Materials and methods: We explore fairness drift in a national population over 11 years, with and without model maintenance aimed at sustaining population-level performance. We trained random forest models predicting 30-day post-surgical readmission, mortality, and pneumonia using 2013 data from US Department of Veterans Affairs facilities. We evaluated performance quarterly from 2014 to 2023 by self-reported race and sex. We estimated discrimination, calibration, and accuracy, and operationalized fairness using metric parity measured as the gap between disadvantaged and advantaged groups.

Results: Our cohort included 1 739 666 surgical cases. We observed fairness drift in both the original and temporally updated models. Model updating had a larger impact on overall performance than fairness gaps. During periods of stable fairness, updating models at the population level increased, decreased, or did not impact fairness gaps. During periods of fairness drift, updating models restored fairness in some cases and exacerbated fairness gaps in others.
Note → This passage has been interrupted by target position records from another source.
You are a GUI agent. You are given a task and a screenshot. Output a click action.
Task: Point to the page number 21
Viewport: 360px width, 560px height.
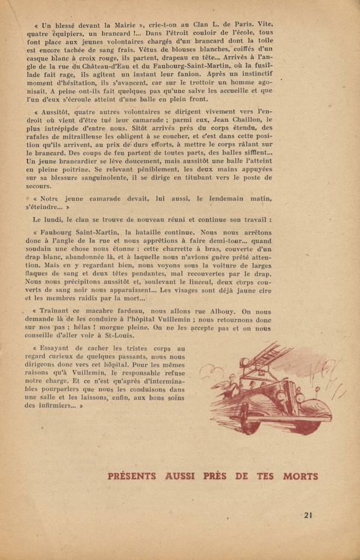click(x=309, y=515)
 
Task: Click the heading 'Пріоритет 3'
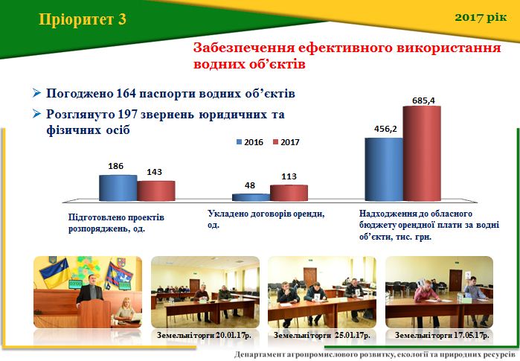[83, 19]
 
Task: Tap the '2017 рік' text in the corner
[481, 17]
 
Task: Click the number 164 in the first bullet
[126, 94]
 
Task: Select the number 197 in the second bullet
[128, 115]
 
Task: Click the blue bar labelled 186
[118, 188]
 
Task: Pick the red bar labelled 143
[156, 191]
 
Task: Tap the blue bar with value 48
[251, 197]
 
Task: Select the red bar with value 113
[289, 193]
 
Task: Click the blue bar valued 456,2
[384, 169]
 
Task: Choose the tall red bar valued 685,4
[422, 153]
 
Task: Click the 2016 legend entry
[250, 142]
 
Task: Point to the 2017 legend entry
[286, 142]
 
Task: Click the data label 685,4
[423, 100]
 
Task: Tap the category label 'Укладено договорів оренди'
[266, 214]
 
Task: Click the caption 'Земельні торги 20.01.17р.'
[204, 335]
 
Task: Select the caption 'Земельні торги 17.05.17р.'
[442, 335]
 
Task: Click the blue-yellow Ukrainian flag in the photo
[55, 272]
Discussion: This exploratory study highlights that algorithmic fairness cannot be assured through one-time assessments during model development. Temporal changes in fairness may take multiple forms and interact with model updating strategies in unanticipated ways.
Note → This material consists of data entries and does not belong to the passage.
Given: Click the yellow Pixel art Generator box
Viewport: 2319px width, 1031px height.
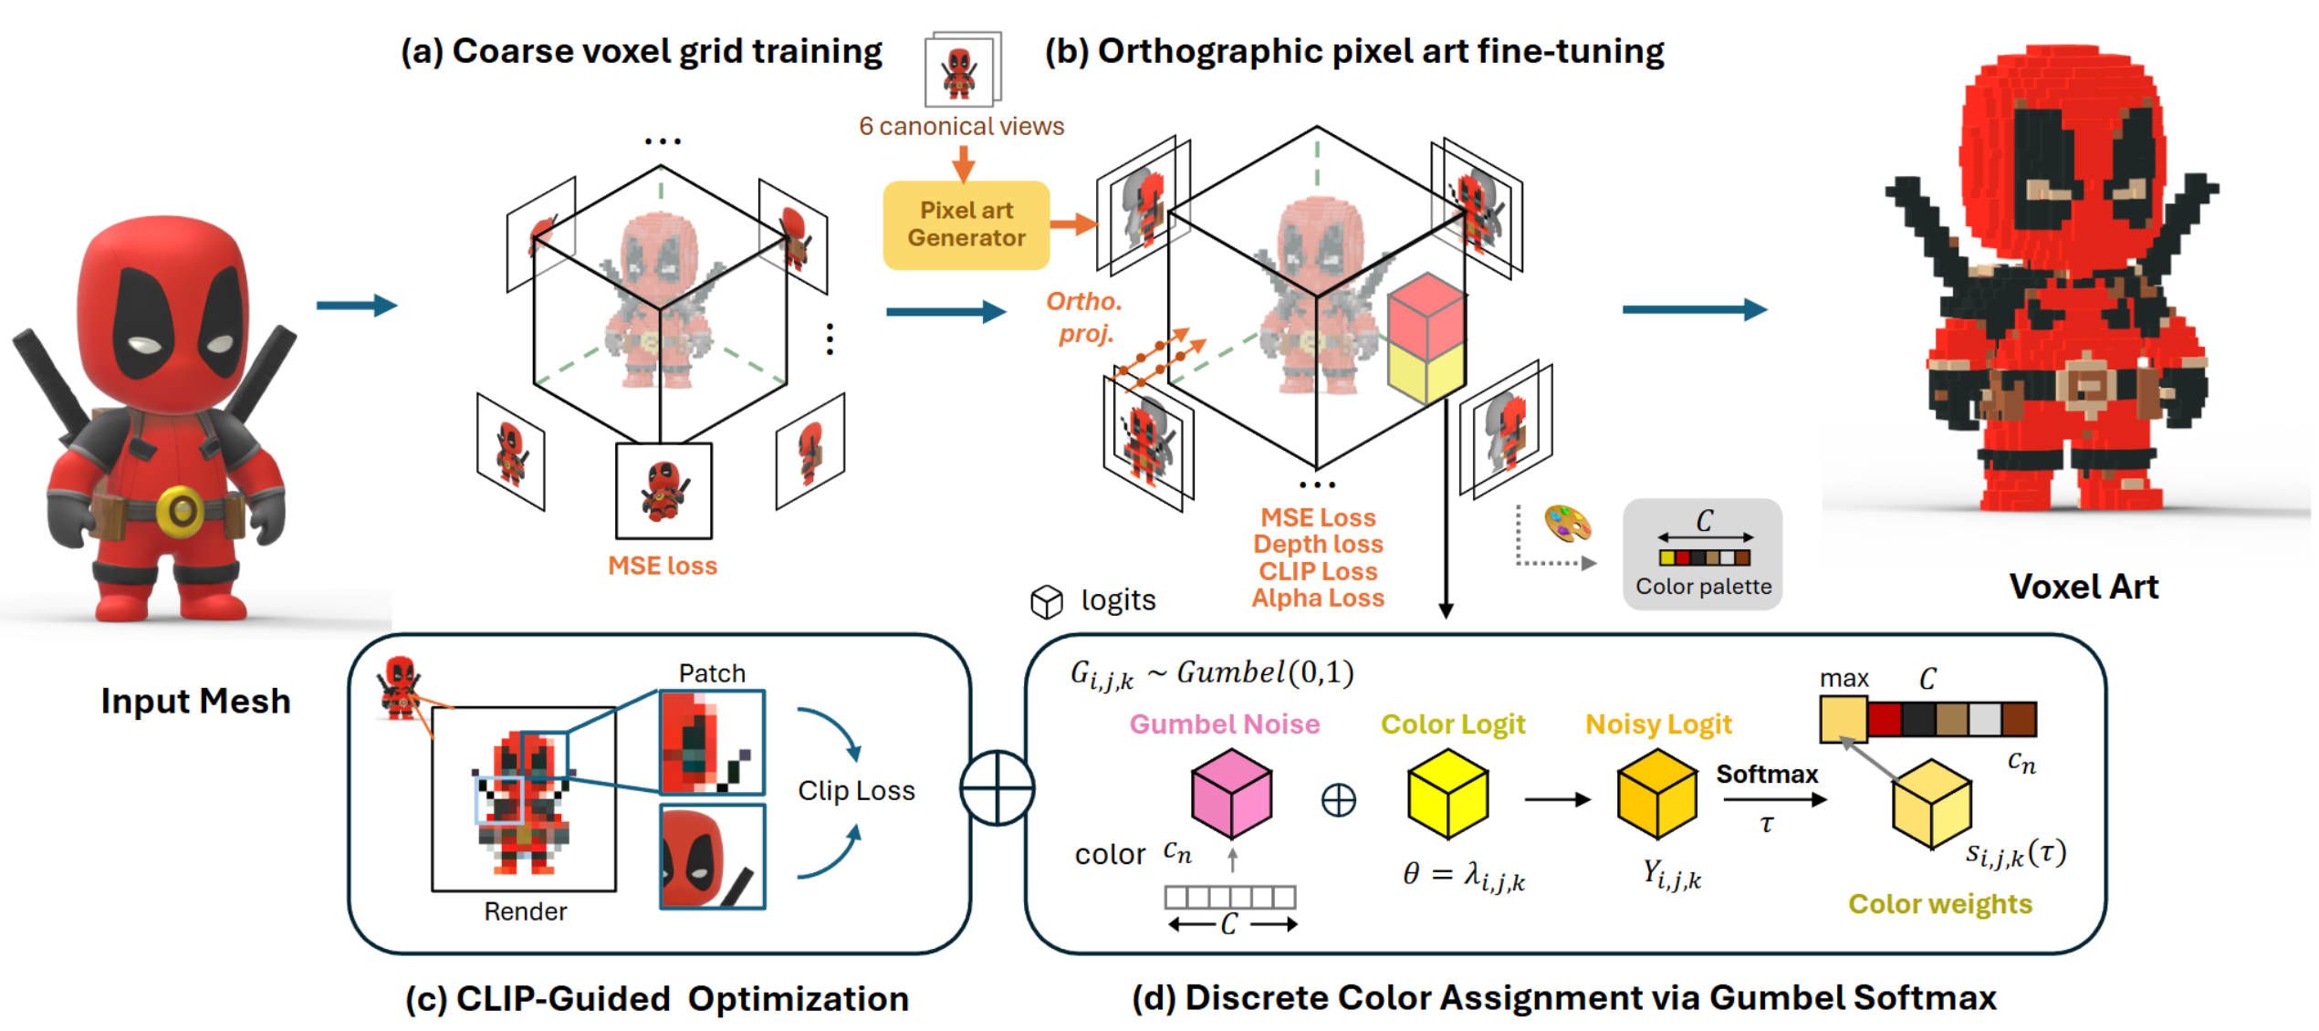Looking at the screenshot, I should click(966, 224).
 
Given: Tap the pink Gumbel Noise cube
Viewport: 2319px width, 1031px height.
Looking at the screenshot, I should click(1231, 793).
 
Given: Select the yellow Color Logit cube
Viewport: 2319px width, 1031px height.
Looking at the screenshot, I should click(1447, 793).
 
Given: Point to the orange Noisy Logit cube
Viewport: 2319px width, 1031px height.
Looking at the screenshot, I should click(1656, 793).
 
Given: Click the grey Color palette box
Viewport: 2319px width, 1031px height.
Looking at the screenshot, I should click(1702, 554).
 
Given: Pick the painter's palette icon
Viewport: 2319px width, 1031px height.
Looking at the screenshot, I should click(1567, 525).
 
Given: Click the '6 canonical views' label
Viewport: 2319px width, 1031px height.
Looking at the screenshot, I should click(961, 126).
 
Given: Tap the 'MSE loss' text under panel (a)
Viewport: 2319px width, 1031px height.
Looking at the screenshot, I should click(663, 566).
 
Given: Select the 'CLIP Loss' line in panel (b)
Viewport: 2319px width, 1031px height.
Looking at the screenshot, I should click(1318, 571).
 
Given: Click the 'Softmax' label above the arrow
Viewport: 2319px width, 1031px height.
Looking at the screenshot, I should click(1767, 774).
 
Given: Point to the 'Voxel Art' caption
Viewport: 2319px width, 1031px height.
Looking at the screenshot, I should click(2084, 587).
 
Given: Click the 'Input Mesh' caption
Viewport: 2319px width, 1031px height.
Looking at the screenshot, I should click(195, 701).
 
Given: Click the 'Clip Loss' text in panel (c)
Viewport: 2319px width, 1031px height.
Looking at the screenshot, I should click(856, 790).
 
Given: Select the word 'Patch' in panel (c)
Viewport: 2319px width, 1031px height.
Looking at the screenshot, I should click(712, 673).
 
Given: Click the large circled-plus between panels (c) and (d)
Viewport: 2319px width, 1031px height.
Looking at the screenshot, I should click(998, 788).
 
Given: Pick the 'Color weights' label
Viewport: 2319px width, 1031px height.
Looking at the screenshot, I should click(1940, 903).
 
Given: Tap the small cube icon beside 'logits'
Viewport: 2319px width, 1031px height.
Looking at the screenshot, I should click(1046, 601).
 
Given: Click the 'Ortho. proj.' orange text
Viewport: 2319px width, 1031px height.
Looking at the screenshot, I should click(1084, 317).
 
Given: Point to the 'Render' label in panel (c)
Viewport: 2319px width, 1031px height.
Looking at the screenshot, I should click(525, 911).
Conclusion: Equitable and sustainable clinical artificial intelligence deployments will require novel methods to monitor algorithmic fairness, detect emerging bias, and adopt model updates that promote fairness.

查看原文本刊更多论文

新出现的算法偏差：公平性漂移是模型维护和可持续性的下一个维度。

目的：虽然临床预测模型的性能漂移已被充分证明，但部署后出现算法偏差的可能性有限。为了将公平性漂移纳入模型维护策略，需要更好地理解时间模型性能如何在亚种群中转移。材料和方法：我们研究了11年来全国人口的公平漂移，有和没有旨在维持人口水平表现的模型维护。我们使用2013年美国退伍军人事务部设施的数据训练随机森林模型，预测术后30天的再入院、死亡率和肺炎。从2014年到2023年，我们每季度评估一次自我报告的种族和性别。我们估计歧视、校准和准确性，并使用衡量弱势群体和优势群体之间差距的度量平价来实现公平性。结果：我们的队列包括1 739666例手术病例。我们在原始和临时更新的模型中都观察到公平漂移。模型更新对整体表现的影响大于公平差距。在稳定的公平时期，在人口水平上更新模型会增加、减少或不影响公平差距。在公平漂移期间，更新模型在某些情况下恢复了公平，在其他情况下加剧了公平差距。讨论：本探索性研究强调，不能通过模型开发过程中的一次性评估来保证算法的公平性。公平的时间变化可能采取多种形式，并以意想不到的方式与模型更新策略相互作用。结论：公平和可持续的临床人工智能部署将需要新的方法来监控算法的公平性，检测新出现的偏见，并采用促进公平性的模型更新。
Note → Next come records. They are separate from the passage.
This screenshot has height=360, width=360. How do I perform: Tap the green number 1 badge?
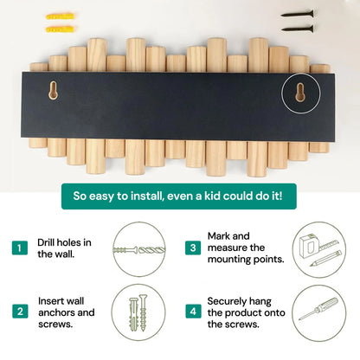click(19, 248)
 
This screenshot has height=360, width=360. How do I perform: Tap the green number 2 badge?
click(19, 310)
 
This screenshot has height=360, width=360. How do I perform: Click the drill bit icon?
click(136, 248)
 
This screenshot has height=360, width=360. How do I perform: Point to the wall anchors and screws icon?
click(136, 311)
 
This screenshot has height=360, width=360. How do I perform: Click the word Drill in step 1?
click(49, 242)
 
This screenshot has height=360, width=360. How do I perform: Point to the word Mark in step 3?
click(221, 235)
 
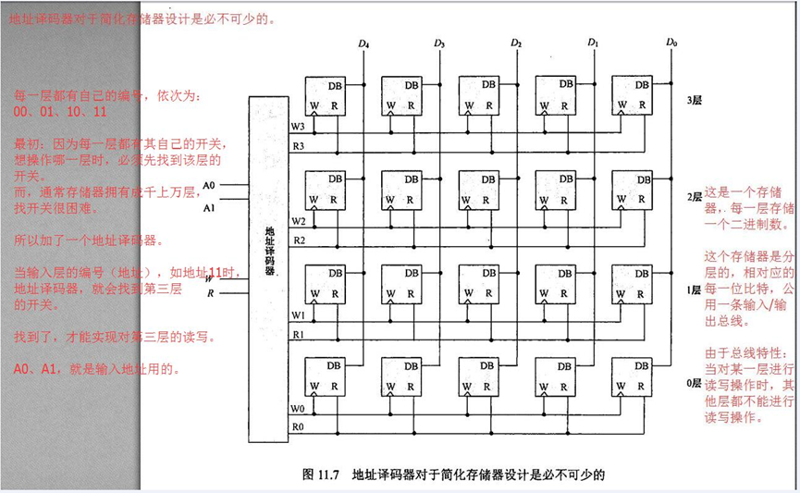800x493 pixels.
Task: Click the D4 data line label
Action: click(x=363, y=43)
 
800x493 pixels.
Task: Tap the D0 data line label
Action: click(x=671, y=43)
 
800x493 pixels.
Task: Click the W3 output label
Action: click(x=298, y=126)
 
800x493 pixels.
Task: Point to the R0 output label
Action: click(x=298, y=426)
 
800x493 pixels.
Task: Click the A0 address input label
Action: click(x=209, y=185)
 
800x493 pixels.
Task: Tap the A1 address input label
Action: click(x=209, y=208)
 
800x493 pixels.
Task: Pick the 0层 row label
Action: click(x=694, y=383)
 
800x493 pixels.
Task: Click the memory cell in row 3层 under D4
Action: click(x=326, y=95)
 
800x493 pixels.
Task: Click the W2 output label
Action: click(x=298, y=221)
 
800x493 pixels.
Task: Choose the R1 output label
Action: click(x=298, y=333)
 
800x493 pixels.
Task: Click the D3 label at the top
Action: click(x=439, y=43)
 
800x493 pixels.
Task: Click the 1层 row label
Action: click(x=694, y=290)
本文章由计算机程序翻译，如有差异，请以英文原文为准。

求助全文

约1分钟内获得全文求助全文

来源期刊

Journal of the American Medical Informatics Association 医学-计算机：跨学科应用

CiteScore

14.50

自引率

7.80%

发文量

230

审稿时长

3-8 weeks

期刊介绍： JAMIA is AMIA''s premier peer-reviewed journal for biomedical and health informatics. Covering the full spectrum of activities in the field, JAMIA includes informatics articles in the areas of clinical care, clinical research, translational science, implementation science, imaging, education, consumer health, public health, and policy. JAMIA''s articles describe innovative informatics research and systems that help to advance biomedical science and to promote health. Case reports, perspectives and reviews also help readers stay connected with the most important informatics developments in implementation, policy and education.